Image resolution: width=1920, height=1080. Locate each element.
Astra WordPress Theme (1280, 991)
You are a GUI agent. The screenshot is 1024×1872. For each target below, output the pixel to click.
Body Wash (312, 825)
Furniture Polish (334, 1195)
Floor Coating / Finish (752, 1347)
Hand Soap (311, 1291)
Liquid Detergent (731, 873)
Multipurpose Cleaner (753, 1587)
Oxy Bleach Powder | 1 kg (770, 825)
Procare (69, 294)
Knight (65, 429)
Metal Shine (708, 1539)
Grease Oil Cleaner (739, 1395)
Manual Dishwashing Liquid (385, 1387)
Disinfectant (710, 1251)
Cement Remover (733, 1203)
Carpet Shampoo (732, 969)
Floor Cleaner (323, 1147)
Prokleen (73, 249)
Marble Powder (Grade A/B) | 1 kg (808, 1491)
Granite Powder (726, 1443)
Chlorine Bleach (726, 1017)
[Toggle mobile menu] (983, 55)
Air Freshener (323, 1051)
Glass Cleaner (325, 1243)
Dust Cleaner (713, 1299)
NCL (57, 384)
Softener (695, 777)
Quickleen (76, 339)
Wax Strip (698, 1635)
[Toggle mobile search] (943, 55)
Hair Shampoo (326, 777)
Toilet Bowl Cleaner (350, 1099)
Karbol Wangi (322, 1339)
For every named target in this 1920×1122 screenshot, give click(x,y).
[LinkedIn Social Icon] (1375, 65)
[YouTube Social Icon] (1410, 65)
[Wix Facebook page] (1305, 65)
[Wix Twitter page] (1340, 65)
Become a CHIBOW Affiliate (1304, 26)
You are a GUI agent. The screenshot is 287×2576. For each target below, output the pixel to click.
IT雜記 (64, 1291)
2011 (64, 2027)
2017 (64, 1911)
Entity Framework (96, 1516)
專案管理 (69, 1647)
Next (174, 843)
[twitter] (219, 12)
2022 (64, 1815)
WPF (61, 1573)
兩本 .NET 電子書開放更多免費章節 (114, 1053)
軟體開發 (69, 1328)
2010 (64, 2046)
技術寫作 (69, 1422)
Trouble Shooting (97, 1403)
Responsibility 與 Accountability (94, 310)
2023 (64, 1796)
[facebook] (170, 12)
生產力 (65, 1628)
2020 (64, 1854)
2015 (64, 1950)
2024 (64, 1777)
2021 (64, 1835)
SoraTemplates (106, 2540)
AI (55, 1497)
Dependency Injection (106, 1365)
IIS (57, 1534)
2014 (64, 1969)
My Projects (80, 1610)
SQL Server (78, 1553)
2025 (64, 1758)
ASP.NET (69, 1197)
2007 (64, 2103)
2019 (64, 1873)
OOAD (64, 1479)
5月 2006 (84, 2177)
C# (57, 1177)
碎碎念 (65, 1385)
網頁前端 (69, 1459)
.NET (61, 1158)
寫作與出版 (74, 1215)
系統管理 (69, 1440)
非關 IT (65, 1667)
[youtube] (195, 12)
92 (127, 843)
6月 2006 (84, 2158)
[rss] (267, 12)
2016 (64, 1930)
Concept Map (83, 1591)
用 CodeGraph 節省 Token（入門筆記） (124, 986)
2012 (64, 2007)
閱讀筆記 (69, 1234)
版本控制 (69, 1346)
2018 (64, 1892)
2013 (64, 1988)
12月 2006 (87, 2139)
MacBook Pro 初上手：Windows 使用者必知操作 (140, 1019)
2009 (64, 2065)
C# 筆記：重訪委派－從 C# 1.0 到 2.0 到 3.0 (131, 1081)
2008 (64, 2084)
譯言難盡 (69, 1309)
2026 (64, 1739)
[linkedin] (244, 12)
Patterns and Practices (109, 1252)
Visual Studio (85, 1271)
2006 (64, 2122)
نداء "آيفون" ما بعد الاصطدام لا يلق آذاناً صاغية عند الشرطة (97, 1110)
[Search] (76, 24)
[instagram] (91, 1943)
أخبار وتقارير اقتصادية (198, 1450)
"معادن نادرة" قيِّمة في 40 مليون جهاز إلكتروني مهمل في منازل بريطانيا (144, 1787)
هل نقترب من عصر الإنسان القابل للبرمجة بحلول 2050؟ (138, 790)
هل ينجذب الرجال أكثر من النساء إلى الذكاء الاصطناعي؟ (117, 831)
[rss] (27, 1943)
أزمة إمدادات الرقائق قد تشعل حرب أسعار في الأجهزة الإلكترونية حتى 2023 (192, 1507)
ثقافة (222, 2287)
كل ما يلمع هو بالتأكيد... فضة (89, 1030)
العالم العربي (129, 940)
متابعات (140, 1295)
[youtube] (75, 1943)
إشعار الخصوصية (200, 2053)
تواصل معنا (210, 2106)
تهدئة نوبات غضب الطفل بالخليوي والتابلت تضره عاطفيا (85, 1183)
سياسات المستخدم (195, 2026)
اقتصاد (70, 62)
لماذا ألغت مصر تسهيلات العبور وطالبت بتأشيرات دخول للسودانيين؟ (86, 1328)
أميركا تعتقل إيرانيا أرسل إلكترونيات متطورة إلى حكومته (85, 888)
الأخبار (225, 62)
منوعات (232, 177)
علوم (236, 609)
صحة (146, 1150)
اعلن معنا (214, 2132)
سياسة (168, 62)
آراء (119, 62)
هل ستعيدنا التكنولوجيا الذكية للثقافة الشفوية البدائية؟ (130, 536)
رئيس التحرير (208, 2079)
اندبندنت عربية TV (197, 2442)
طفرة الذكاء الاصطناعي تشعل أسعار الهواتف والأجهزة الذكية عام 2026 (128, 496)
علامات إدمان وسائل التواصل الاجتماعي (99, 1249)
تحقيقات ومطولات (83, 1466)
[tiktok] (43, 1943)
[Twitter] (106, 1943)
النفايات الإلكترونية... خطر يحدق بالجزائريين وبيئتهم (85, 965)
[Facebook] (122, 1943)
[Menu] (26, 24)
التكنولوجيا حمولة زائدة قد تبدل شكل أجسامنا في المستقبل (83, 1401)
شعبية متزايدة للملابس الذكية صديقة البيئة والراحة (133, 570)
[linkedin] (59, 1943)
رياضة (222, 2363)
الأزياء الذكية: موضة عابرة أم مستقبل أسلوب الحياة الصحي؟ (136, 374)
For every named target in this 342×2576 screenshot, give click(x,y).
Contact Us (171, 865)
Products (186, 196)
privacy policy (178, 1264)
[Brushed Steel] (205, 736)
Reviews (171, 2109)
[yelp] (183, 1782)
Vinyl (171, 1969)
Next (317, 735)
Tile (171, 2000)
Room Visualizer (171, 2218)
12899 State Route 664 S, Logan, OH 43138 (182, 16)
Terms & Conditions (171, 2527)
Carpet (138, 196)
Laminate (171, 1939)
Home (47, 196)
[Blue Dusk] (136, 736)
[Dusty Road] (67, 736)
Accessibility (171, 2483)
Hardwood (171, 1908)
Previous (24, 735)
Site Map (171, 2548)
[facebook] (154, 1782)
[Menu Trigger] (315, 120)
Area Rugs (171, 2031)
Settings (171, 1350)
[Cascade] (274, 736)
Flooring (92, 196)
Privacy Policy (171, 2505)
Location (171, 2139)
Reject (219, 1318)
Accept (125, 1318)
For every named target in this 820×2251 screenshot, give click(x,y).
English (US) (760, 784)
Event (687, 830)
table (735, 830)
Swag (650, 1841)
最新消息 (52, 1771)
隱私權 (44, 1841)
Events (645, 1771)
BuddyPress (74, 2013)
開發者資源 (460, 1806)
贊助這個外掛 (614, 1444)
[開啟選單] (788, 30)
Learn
+ + + +
▶ [WHAT YOU NEED TO DO]
Output the listing above exactly as it appears.

▶ [EXERCISE OUTPUT]
Image resolution: width=1920, height=1080. Locate each element.
Astra WordPress Theme (1280, 991)
You are a GUI agent. The screenshot is 1024×1872. For each target below, output the pixel to click.
Body Wash (312, 825)
Furniture Polish (334, 1195)
Floor Coating / Finish (752, 1347)
Hand Soap (311, 1291)
Liquid Detergent (731, 873)
Multipurpose Cleaner (753, 1587)
Oxy Bleach Powder | 1 kg (770, 825)
Procare (69, 294)
Knight (65, 429)
Metal Shine (708, 1539)
Grease Oil Cleaner (739, 1395)
Manual Dishwashing Liquid (385, 1387)
Disinfectant (710, 1251)
Cement Remover (733, 1203)
Carpet Shampoo (732, 969)
Floor Cleaner (323, 1147)
Prokleen (73, 249)
Marble Powder (Grade A/B) | 1 kg (808, 1491)
Granite Powder (726, 1443)
Chlorine Bleach (726, 1017)
[Toggle mobile menu] (983, 55)
Air Freshener (323, 1051)
Glass Cleaner (325, 1243)
Dust Cleaner (713, 1299)
NCL (57, 384)
Softener (695, 777)
Quickleen (76, 339)
Wax Strip (698, 1635)
[Toggle mobile search] (943, 55)
Hair Shampoo (326, 777)
Toilet Bowl Cleaner (350, 1099)
Karbol Wangi (322, 1339)
For every named target in this 1920×1122 screenshot, give click(x,y).
[LinkedIn Social Icon] (1375, 65)
[YouTube Social Icon] (1410, 65)
[Wix Facebook page] (1305, 65)
[Wix Twitter page] (1340, 65)
Become a CHIBOW Affiliate (1304, 26)
You are a GUI agent. The screenshot is 287×2576. For each target below, output the pixel to click.
IT雜記 (64, 1291)
2011 (64, 2027)
2017 (64, 1911)
Entity Framework (96, 1516)
專案管理 (69, 1647)
Next (174, 843)
[twitter] (219, 12)
2022 (64, 1815)
WPF (61, 1573)
兩本 .NET 電子書開放更多免費章節 (114, 1053)
軟體開發 (69, 1328)
2010 (64, 2046)
技術寫作 (69, 1422)
Trouble Shooting (97, 1403)
Responsibility 與 Accountability (94, 310)
2023 (64, 1796)
[facebook] (170, 12)
生產力 (65, 1628)
2020 (64, 1854)
2015 (64, 1950)
2024 (64, 1777)
2021 (64, 1835)
SoraTemplates (106, 2540)
AI (55, 1497)
Dependency Injection (106, 1365)
IIS (57, 1534)
2014 (64, 1969)
My Projects (80, 1610)
SQL Server (78, 1553)
2025 (64, 1758)
ASP.NET (69, 1197)
2007 (64, 2103)
2019 (64, 1873)
OOAD (64, 1479)
5月 2006 (84, 2177)
C# (57, 1177)
碎碎念 (65, 1385)
網頁前端 (69, 1459)
.NET (61, 1158)
寫作與出版 (74, 1215)
系統管理 (69, 1440)
非關 IT (65, 1667)
[youtube] (195, 12)
92 (127, 843)
6月 2006 (84, 2158)
[rss] (267, 12)
2016 (64, 1930)
Concept Map (83, 1591)
用 CodeGraph 節省 Token（入門筆記） (124, 986)
2012 (64, 2007)
閱讀筆記 (69, 1234)
版本控制 (69, 1346)
2018 (64, 1892)
2013 (64, 1988)
12月 2006 (87, 2139)
MacBook Pro 初上手：Windows 使用者必知操作 (140, 1019)
2009 (64, 2065)
C# 筆記：重訪委派－從 C# 1.0 到 2.0 到 3.0 (131, 1081)
2008 (64, 2084)
譯言難盡 (69, 1309)
2026 (64, 1739)
[linkedin] (244, 12)
Patterns and Practices (109, 1252)
Visual Studio (85, 1271)
2006 (64, 2122)
نداء "آيفون" ما بعد الاصطدام لا يلق آذاناً صاغية عند الشرطة (97, 1110)
[Search] (76, 24)
[instagram] (91, 1943)
أخبار وتقارير اقتصادية (198, 1450)
"معادن نادرة" قيِّمة في 40 مليون جهاز إلكتروني مهمل في منازل بريطانيا (144, 1787)
هل نقترب من عصر الإنسان القابل للبرمجة بحلول 2050؟ (138, 790)
هل ينجذب الرجال أكثر من النساء إلى الذكاء الاصطناعي؟ (117, 831)
[rss] (27, 1943)
أزمة إمدادات الرقائق قد تشعل حرب أسعار في الأجهزة الإلكترونية حتى 2023 (192, 1507)
ثقافة (222, 2287)
كل ما يلمع هو بالتأكيد... فضة (89, 1030)
العالم العربي (129, 940)
متابعات (140, 1295)
[youtube] (75, 1943)
إشعار الخصوصية (200, 2053)
تواصل معنا (210, 2106)
تهدئة نوبات غضب الطفل بالخليوي والتابلت تضره عاطفيا (85, 1183)
سياسات المستخدم (195, 2026)
اقتصاد (70, 62)
لماذا ألغت مصر تسهيلات العبور وطالبت بتأشيرات دخول للسودانيين؟ (86, 1328)
أميركا تعتقل إيرانيا أرسل إلكترونيات متطورة إلى حكومته (85, 888)
الأخبار (225, 62)
منوعات (232, 177)
علوم (236, 609)
صحة (146, 1150)
اعلن معنا (214, 2132)
سياسة (168, 62)
آراء (119, 62)
هل ستعيدنا التكنولوجيا الذكية للثقافة الشفوية البدائية؟ (130, 536)
رئيس التحرير (208, 2079)
اندبندنت عربية TV (197, 2442)
طفرة الذكاء الاصطناعي تشعل أسعار الهواتف والأجهزة الذكية عام 2026 (128, 496)
علامات إدمان وسائل التواصل الاجتماعي (99, 1249)
تحقيقات ومطولات (83, 1466)
[tiktok] (43, 1943)
[Twitter] (106, 1943)
النفايات الإلكترونية... خطر يحدق بالجزائريين وبيئتهم (85, 965)
[Facebook] (122, 1943)
[Menu] (26, 24)
التكنولوجيا حمولة زائدة قد تبدل شكل أجسامنا في المستقبل (83, 1401)
شعبية متزايدة للملابس الذكية صديقة البيئة والراحة (133, 570)
[linkedin] (59, 1943)
رياضة (222, 2363)
الأزياء الذكية: موضة عابرة أم مستقبل أسلوب الحياة الصحي؟ (136, 374)
For every named target in this 342×2576 screenshot, give click(x,y).
Contact Us (171, 865)
Products (186, 196)
privacy policy (178, 1264)
[Brushed Steel] (205, 736)
Reviews (171, 2109)
[yelp] (183, 1782)
Vinyl (171, 1969)
Next (317, 735)
Tile (171, 2000)
Room Visualizer (171, 2218)
12899 State Route 664 S, Logan, OH 43138 (182, 16)
Terms & Conditions (171, 2527)
Carpet (138, 196)
Laminate (171, 1939)
Home (47, 196)
[Blue Dusk] (136, 736)
[Dusty Road] (67, 736)
Accessibility (171, 2483)
Hardwood (171, 1908)
Previous (24, 735)
Site Map (171, 2548)
[facebook] (154, 1782)
[Menu Trigger] (315, 120)
Area Rugs (171, 2031)
Settings (171, 1350)
[Cascade] (274, 736)
Flooring (92, 196)
Privacy Policy (171, 2505)
Location (171, 2139)
Reject (219, 1318)
Accept (125, 1318)
For every named target in this 820×2251 screenshot, give click(x,y).
English (US) (760, 784)
Event (687, 830)
table (735, 830)
Swag (650, 1841)
最新消息 (52, 1771)
隱私權 (44, 1841)
Events (645, 1771)
BuddyPress (74, 2013)
開發者資源 (460, 1806)
贊助這個外掛 (614, 1444)
[開啟選單] (788, 30)
Learn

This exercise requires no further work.